_Problem to work on_:
Where the string "Storage" appears in a line of the data, show that line.

================

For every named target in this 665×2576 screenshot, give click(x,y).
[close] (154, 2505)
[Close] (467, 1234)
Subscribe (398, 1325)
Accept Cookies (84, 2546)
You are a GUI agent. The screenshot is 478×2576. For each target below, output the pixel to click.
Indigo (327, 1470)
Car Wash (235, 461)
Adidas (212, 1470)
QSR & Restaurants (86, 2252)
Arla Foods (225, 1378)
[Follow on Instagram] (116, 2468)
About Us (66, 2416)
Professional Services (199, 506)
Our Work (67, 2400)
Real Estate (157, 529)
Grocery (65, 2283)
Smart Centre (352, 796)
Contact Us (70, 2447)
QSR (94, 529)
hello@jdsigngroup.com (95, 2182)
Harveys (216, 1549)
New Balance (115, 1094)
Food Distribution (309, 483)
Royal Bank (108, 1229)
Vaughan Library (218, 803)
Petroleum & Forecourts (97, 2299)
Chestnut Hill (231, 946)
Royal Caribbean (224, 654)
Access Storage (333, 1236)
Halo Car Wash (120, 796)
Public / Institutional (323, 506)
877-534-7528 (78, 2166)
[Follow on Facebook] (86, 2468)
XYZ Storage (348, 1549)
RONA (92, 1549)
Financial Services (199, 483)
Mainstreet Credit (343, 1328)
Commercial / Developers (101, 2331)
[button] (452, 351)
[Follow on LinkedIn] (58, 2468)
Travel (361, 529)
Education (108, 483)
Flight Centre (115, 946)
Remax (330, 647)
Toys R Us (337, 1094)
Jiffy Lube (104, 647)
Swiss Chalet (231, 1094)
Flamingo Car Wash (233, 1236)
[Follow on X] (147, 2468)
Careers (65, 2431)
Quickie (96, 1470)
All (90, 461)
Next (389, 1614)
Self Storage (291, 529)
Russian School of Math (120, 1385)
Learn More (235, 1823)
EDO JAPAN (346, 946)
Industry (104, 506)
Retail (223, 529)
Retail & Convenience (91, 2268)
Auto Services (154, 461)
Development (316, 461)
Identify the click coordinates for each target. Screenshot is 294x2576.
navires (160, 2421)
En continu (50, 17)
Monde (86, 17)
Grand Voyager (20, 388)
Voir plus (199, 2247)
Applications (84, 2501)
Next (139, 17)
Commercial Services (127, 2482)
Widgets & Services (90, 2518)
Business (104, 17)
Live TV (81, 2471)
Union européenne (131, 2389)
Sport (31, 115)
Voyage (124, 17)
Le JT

================

_Exercise response_:
Access Storage (333, 1236)
XYZ Storage (348, 1549)
Self Storage (291, 529)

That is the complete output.